*Problem details*
State the number of lines in the material below that contain the word "editor", without any other text.

*Dataset records*
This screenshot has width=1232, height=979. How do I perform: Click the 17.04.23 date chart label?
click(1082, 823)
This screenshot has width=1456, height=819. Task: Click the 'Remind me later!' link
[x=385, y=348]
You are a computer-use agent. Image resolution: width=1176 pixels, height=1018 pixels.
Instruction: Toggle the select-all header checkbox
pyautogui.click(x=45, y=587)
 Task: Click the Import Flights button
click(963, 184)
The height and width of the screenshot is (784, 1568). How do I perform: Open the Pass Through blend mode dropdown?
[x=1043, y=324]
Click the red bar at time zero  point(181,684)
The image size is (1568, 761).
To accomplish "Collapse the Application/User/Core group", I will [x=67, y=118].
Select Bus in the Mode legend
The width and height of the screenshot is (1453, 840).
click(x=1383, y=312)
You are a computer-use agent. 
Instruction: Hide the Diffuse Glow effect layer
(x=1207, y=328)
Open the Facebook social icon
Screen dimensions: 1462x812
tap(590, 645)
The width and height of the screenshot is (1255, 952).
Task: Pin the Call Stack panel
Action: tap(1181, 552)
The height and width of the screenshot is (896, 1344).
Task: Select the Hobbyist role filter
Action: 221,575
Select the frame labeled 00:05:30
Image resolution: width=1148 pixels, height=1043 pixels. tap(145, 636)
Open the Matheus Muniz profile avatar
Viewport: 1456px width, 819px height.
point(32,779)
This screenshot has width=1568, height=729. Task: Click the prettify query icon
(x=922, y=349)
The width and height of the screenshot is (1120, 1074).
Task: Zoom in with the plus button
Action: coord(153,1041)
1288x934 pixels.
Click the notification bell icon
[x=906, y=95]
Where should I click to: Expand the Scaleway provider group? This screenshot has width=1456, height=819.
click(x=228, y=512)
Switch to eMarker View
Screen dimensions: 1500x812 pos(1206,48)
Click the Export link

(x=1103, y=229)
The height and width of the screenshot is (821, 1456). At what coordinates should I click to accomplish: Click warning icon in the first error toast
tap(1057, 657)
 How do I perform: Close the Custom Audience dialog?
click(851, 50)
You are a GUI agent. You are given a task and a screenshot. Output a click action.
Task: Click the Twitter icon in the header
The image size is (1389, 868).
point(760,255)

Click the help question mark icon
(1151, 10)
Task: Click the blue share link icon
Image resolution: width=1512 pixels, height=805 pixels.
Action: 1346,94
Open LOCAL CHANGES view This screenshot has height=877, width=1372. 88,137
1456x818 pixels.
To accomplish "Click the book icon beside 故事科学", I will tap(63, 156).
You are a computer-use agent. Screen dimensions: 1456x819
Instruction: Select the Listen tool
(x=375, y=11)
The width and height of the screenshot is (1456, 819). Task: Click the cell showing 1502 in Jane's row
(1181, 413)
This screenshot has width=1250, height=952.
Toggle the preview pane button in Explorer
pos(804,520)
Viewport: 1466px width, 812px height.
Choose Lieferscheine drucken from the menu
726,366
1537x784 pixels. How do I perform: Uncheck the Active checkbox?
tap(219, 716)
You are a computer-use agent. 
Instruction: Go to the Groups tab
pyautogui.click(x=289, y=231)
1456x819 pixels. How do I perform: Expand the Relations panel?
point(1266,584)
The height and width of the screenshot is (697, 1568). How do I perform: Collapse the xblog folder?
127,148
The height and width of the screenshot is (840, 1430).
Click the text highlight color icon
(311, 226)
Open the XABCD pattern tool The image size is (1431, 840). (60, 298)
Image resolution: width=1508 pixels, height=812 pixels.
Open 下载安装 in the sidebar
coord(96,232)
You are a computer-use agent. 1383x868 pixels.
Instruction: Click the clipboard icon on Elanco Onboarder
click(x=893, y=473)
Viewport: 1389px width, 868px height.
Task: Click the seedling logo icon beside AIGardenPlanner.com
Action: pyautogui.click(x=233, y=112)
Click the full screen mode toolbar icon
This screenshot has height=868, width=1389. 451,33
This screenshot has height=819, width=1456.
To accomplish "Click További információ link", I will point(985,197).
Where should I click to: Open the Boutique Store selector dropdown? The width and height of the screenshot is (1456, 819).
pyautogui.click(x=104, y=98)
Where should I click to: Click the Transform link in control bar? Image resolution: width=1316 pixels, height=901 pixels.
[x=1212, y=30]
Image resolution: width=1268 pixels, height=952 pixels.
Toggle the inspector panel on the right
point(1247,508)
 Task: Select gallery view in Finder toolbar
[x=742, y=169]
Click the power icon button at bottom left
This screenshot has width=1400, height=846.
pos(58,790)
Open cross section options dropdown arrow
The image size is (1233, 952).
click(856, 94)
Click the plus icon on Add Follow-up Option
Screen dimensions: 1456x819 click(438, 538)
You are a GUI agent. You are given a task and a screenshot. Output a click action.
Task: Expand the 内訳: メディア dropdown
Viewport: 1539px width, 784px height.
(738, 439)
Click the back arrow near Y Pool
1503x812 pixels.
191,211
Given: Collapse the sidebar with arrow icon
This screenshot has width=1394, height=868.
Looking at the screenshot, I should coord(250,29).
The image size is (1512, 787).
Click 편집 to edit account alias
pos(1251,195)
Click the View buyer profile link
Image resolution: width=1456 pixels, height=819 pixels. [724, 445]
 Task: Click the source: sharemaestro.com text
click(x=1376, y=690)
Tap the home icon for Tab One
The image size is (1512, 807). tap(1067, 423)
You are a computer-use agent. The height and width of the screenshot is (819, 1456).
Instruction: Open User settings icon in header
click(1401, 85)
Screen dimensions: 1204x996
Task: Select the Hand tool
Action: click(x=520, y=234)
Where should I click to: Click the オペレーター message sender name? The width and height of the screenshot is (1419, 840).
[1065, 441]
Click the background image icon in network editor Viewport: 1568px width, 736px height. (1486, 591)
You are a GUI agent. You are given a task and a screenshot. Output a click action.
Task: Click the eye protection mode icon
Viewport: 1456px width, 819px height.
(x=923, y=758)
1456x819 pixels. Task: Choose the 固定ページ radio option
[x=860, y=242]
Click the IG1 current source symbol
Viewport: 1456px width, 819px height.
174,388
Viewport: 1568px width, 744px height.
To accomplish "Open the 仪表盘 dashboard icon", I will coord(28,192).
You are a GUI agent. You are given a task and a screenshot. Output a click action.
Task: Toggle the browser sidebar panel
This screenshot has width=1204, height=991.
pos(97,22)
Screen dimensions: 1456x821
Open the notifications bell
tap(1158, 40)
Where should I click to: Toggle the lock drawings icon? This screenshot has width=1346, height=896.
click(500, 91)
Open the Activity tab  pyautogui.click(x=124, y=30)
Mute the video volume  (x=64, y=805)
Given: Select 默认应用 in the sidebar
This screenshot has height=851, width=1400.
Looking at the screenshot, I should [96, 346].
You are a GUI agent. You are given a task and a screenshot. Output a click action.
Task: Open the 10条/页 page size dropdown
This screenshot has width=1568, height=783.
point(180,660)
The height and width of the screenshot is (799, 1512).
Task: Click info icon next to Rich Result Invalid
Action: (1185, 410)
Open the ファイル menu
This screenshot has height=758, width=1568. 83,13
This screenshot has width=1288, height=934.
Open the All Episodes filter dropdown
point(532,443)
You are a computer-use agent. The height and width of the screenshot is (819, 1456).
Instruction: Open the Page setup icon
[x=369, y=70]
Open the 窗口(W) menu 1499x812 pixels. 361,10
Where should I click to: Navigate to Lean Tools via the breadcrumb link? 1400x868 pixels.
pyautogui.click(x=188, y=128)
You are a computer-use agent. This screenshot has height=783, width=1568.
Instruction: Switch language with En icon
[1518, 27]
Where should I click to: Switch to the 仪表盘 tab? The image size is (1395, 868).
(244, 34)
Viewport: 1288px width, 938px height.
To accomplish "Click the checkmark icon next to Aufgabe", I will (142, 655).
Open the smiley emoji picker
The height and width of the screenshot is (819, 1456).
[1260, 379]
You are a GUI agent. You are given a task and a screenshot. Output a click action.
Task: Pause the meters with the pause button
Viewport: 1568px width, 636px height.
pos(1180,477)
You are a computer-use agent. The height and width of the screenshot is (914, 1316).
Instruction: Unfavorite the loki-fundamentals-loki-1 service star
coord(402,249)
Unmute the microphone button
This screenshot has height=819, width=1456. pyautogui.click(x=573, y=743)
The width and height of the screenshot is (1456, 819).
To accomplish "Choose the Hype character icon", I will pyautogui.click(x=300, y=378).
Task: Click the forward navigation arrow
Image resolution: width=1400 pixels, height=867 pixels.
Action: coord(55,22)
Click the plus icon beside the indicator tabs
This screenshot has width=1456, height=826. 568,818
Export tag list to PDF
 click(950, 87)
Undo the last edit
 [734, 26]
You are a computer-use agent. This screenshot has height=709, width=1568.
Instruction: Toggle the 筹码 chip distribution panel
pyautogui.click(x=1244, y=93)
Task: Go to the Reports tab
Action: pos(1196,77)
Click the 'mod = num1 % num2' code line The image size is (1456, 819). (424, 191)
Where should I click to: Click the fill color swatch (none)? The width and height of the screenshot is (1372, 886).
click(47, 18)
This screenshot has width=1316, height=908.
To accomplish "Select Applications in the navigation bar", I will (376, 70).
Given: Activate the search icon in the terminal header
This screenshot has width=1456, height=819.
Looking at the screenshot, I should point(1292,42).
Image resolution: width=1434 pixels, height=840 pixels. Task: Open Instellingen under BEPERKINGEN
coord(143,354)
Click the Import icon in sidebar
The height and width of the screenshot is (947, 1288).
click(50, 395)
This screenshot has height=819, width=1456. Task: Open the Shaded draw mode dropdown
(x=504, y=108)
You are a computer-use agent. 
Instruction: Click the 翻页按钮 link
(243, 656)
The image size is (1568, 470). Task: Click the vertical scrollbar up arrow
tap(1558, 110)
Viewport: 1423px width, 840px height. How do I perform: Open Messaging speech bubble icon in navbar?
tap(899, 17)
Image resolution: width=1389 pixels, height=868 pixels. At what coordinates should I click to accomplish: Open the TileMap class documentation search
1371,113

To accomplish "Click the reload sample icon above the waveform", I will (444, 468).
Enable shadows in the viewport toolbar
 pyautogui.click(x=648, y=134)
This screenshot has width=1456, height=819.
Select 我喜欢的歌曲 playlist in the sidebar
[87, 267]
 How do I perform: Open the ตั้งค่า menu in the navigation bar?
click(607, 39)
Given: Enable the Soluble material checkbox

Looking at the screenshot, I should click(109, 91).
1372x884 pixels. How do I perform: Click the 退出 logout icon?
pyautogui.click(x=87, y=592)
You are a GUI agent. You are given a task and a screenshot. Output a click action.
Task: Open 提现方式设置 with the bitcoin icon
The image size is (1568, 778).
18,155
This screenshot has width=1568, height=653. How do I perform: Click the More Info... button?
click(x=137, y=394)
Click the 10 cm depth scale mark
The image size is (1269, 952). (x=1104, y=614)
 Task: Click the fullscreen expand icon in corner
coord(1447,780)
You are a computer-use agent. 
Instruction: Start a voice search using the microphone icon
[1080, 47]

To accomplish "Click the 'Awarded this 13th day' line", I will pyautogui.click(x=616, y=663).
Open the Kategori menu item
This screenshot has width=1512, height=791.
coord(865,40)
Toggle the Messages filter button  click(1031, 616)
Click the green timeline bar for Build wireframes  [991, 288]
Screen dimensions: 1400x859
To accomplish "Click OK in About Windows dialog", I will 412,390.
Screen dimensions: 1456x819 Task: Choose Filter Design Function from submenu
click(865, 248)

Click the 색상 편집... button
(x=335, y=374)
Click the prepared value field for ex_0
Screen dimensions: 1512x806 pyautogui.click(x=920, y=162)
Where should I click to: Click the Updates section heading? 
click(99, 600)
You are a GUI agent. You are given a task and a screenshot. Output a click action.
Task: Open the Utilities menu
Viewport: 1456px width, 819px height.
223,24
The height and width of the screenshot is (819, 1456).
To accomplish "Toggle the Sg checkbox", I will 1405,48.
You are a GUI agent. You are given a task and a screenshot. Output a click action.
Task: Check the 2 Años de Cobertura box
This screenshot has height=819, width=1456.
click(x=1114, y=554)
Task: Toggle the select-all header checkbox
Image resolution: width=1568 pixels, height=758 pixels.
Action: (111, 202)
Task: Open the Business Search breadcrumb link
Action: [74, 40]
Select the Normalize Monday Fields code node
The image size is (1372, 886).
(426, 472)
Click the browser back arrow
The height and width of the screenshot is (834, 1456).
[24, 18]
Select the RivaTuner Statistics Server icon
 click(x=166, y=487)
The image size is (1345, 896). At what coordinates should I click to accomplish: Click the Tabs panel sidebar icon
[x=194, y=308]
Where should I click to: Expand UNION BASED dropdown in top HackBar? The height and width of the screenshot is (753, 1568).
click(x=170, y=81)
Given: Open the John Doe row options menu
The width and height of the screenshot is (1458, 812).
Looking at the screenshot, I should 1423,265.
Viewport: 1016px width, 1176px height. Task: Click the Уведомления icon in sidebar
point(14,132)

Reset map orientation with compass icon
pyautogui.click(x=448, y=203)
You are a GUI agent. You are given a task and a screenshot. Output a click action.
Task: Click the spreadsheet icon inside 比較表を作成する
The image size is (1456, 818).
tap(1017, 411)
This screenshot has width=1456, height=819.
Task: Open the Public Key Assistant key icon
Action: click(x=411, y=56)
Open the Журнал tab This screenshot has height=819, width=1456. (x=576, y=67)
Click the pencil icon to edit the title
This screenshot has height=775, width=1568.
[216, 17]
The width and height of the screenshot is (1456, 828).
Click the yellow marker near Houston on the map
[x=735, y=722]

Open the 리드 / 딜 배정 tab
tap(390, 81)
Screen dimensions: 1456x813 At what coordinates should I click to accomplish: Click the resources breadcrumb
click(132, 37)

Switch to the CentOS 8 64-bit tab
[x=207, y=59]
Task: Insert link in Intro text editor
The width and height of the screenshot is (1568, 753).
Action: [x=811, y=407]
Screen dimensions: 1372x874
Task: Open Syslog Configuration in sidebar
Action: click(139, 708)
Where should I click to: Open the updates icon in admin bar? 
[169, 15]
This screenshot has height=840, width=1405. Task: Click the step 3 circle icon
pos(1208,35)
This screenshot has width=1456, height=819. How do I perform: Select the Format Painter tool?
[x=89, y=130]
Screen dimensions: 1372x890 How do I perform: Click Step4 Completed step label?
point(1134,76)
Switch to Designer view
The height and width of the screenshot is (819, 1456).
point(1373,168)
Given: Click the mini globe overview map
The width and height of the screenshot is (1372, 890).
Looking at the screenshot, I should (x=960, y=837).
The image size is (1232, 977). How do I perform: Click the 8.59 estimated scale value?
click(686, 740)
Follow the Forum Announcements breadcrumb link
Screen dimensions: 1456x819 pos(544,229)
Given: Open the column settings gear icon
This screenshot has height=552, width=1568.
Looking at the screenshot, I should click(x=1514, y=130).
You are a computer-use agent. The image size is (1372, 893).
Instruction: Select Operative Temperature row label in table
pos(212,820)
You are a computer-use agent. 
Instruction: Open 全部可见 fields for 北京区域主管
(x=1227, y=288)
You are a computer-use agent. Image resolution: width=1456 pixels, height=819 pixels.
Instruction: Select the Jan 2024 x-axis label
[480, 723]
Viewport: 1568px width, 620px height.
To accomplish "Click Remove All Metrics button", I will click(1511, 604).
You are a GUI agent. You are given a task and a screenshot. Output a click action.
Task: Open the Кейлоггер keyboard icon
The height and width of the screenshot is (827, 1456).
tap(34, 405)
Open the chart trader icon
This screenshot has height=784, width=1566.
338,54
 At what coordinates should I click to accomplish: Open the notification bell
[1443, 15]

*Reply to the exercise*
2